Diagram showing inbound traffic secured using ExpressRoute through a firewall into Azure AI Search.

검색 서비스가 온-프레미스 리소스에서만 사용되는 경우 ExpressRoute 회로, Azure Gateway, App Service를 사용하여 보안을 강화할 수 있습니다. Azure 프라이빗 링크를 사용하도록 퍼블릭 엔드포인트를 변경하는 옵션도 있습니다. 또한 Azure 가상 네트워크 및 기타 리소스를 설정해야 합니다. 프라이빗 엔드포인트를 사용하는 것이 가장 안전한 솔루션이지만 Azure 플랫폼에서 호스팅해야 하는 서비스를 사용하는 추가 비용이 함께 제공됩니다.

프라이빗 엔드포인트에 대한 자세한 내용은 Azure AI Search에 대한 보안 연결을 위한 프라이빗 엔드포인트 만들기를 참조하세요.

검색 솔루션에 대한 요청 인증

검색 솔루션의 공격 노출 영역을 줄이기 위한 인프라를 사용하면 사용자 및 앱의 검색 요청을 인증하는 방법에 초점을 맞출 수 있습니다.

ACS를 만들 때 기본 옵션은 키 기반 인증입니다. 두 가지 종류의 키가 있습니다.

  • 관리 키 - 쓰기 권한 및 시스템 정보를 쿼리할 수 있는 권한 부여(검색 서비스당 최대 2개의 관리자 키를 만들 수 있음)
  • 쿼리 키 - 읽기 권한 부여 및 사용자 또는 앱에서 인덱스를 쿼리하는 데 사용됨(검색 서비스당 최대 50개의 쿼리 키를 만들 수 있음)

중요

데이터 평면 작업에 대한 역할 기반 액세스 제어는 현재 미리 보기 상태이며 추가 사용 약관에 따라 제공됩니다. 역할은 Azure 퍼블릭 클라우드에서만 사용할 수 있으며 역할을 사용하면 검색 요청의 대기 시간을 늘릴 수 있습니다.

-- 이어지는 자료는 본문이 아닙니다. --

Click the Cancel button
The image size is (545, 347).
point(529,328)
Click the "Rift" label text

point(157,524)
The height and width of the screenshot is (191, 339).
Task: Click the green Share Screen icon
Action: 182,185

RBAC(역할 기반 액세스 제어)는 Azure 플랫폼에서 리소스에 대한 액세스를 제어하는 전역 시스템으로 제공됩니다. 다음과 같은 방법으로 Azure AI Search에서 RBAC를 사용할 수 있습니다.

  • 역할에 서비스를 관리할 수 있는 액세스 권한을 부여할 수 있습니다.
  • 인덱스를 만들고, 로드하고, 쿼리할 수 있는 액세스 권한이 있는 역할 정의

Azure AI Search 서비스를 관리하기 위해 할당할 수 있는 기본 제공 역할은 다음과 같습니다.

  • 소유자 - 모든 검색 리소스에 대한 모든 액세스 권한
  • 기여자 - 위와 동일하지만 역할을 할당하거나 권한 부여를 변경할 수 없음
  • 읽기 권한자 - 부분 서비스 정보 보기

검색 인덱스 또는 데이터 원본과 같은 데이터 평면을 관리할 수 있는 역할이 필요한 경우 다음 역할 중 하나를 사용합니다.

  • 검색 서비스 기여자 - 검색 서비스 관리자(위의 기여자 역할과 동일한 액세스) 및 콘텐츠(인덱스, 인덱서, 데이터 원본, 기술 세트)를 위한 역할
  • 검색 인덱스 데이터 기여자 - 인덱스의 문서 컬렉션을 가져오거나 새로 고치거나 쿼리할 개발자 또는 인덱스 소유자를 위한 역할
  • 인덱스 데이터 판독기 검색 - 쿼리만 실행해야 하는 앱 및 사용자를 위한 읽기 전용 액세스 역할

RBAC 를 사용하여 인증하는 방법에 대한 자세한 내용은 Azure AI Search에서 Azure RBAC(Azure 역할 기반 액세스 제어) 사용을 참조하세요.

아웃바운드 트래픽 보호

일반적으로 아웃바운드 트래픽은 원본 데이터를 인덱싱하거나 AI(인공 지능)를 사용하여 보강합니다. Microsoft Entra ID를 사용할 수 있는 경우 아웃바운드 연결은 키 기반 인증, 데이터베이스 로그인 또는 Microsoft Entra 로그인 사용을 지원합니다.

데이터 원본이 Azure 플랫폼에서 호스트되는 경우 시스템 또는 사용자 할당 관리 ID를 사용하여 연결을 보호할 수도 있습니다.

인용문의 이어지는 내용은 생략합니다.